Washington, D.C. June 20, 2016 — More than 40 children with medically complex conditions
and their families will meet this week with members of Congress during the Children’s Hospital Association’s Speak Now for Kids Family Advocacy Day
, June 21-22, 2016, to discuss how to improve quality and care coordination for this unique population of children by passing the bipartisan, bicameral Advancing Care for Exceptional Kids Act of 2015 (ACE Kids Act of 2015 S. 298/H.R. 546). Of the approximately three million children who are medically complex, two million rely on Medicaid for access to multiple specialists, therapists and hospitals.
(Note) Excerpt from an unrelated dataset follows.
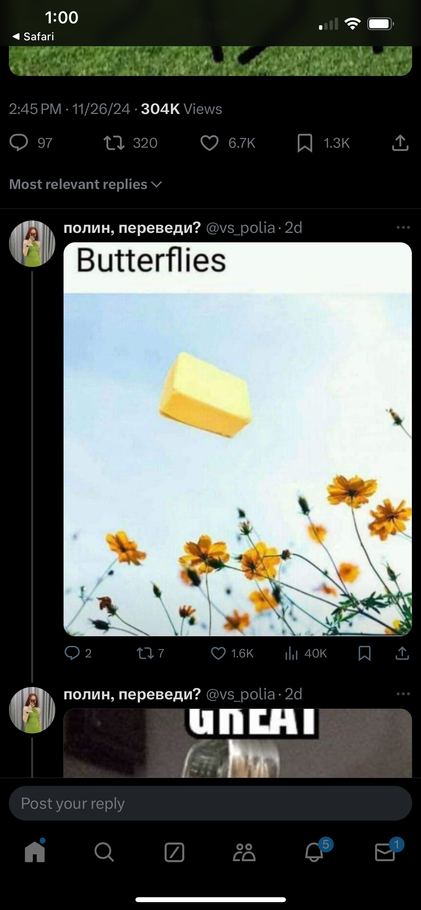
Task: Open Notifications bell with 5 badge
Action: (x=314, y=852)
These children represent six percent of all children with Medicaid coverage yet account for 40 percent of Medicaid’s spend on kids.
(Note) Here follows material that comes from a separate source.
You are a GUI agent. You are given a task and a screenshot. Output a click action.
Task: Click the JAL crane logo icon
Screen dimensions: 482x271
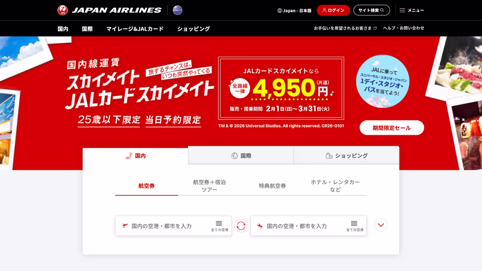click(x=62, y=10)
“The Medicaid program is essential to millions of children, especially the two million kids with complex medical conditions who need comprehensive coverage to meet their unique needs,” said Mark Wietecha, president and CEO of the Children’s Hospital Association (CHA). “But statistics tell only half the story. Today, children with medically complex conditions and their families will share their stories directly with members of Congress so legislators can hear firsthand how vital it is to pass the ACE Kids Act of 2015.”
Chloe and Kenneth Allen, both age 8, of Heber Springs, Arkansas, represent just two stories of medical complexity that legislators will hear when they meet with families. Chloe and Kenneth were part of a set of triplets born early at just 25 weeks. (Their sister Cara did not survive.) Chloe, who weighed just 1 pound 5 ounces at birth, came home with a feeding tube, an oxygen mask and numerous medications. Eight years later, she continues to suffer from brain hemorrhages and will require special care well into the future. Her brother Kenneth was born weighing 1 pound 10 ounces and due to complications of his premature birth, his parents were told he might never walk, talk or even breathe on his own. He spent his first 316 days in the Neonatal Intensive Care Unit at Arkansas Children’s Hospital in Little Rock, Arkansas, approximately 70 miles away from the family’s home. Today, Kenneth has defied the odds and is always on the move, though he uses a feeding tube, sometimes needs oxygen and requires multiple medications.
Kenneth and Chloe have made significant health strides thanks to Arkansas Children’s and neonatologist Robert Lyle, MD, who oversees and coordinates the comprehensive care they receive through the hospital’s Medical Home Program. Between Kenneth and Chloe, they see 13 specialists and seven therapists for their complex needs. Key to this care coordination is clear and open communication between the Medical Home Program, the family and a broader care team of specialists and therapists.
While there are a handful of medical home-type programs for children with medical complexity underway in other states, children’s hospitals believe comprehensive care coordination across the family, community providers and the hospital should be available to all children with medically complex conditions regardless of geography. That’s why children’s hospitals are advocating passage of the ACE Kids Act of 2015. The bill enables states the option of creating coordinated pediatric-focused networks of providers to improve care for children with medical complexity in the Medicaid program while reducing unnecessary costs.
In 2011, clinicians at the Arkansas Children’s Research Institute and the University of Arkansas for Medical Sciences studied the Medical Home Program and found it saved nearly $1,200 per patient per month for the year after a patient’s initial clinic visit. Based partially on this and other studies of cost savings associated with medical homes, actuaries assessed the ACE Kids Act would reduce Medicaid spending on this population of children by $13 billion over 10 years. But more important than bending the cost curve is the improvement in care coordination and delivery via the most appropriate settings – home, primary, ambulatory, acute and post-acute – that would result from the creation of pediatric networks designed specifically for children with medical complexity.
While Chloe and Kenneth are receiving quality care from Arkansas Children’s Medical Home Program, they and millions of other children with medical complexity could be benefiting from the acceleration of care improvement expected once the ACE Kids Act is implemented. The ACE Kids Act would enable data sharing on a national basis, across states, to advance best practices and national standards of care much like Medicare does for its beneficiaries. Furthermore, the bill advances the development of risk-based payment models that would provide predictable costs and flexibility to providers to use the most appropriate care setting.
“Children like Chloe and Kenneth deserve a vibrant and cohesive national system of pediatric care purposefully designed to meet their needs,” explained Wietecha. “We hope hearing directly from families about how the ACE Kids Act would improve care for their children will help Congress to pass the ACE Kids Act this year.”
A bipartisan group of nearly 40 senators and more than 200 representatives support the bicameral ACE Kids Act. Original cosponsors include: Sens. Charles Grassley (R-IA), Michael Bennet (D-CO), Rob Portman (R-OH), Bill Nelson (D-FL), Roy Blunt (R-MO), Sherrod Brown (D-OH), Mark Kirk (R-IL) and Patty Murray (D-WA), and Reps. Joe Barton (R-TX), Kathy Castor (D-FL), Jaime Herrera Beutler (R-WA), Gene Green (D-TX), Anna Eshoo (D-CA) and David Reichert (R-WA).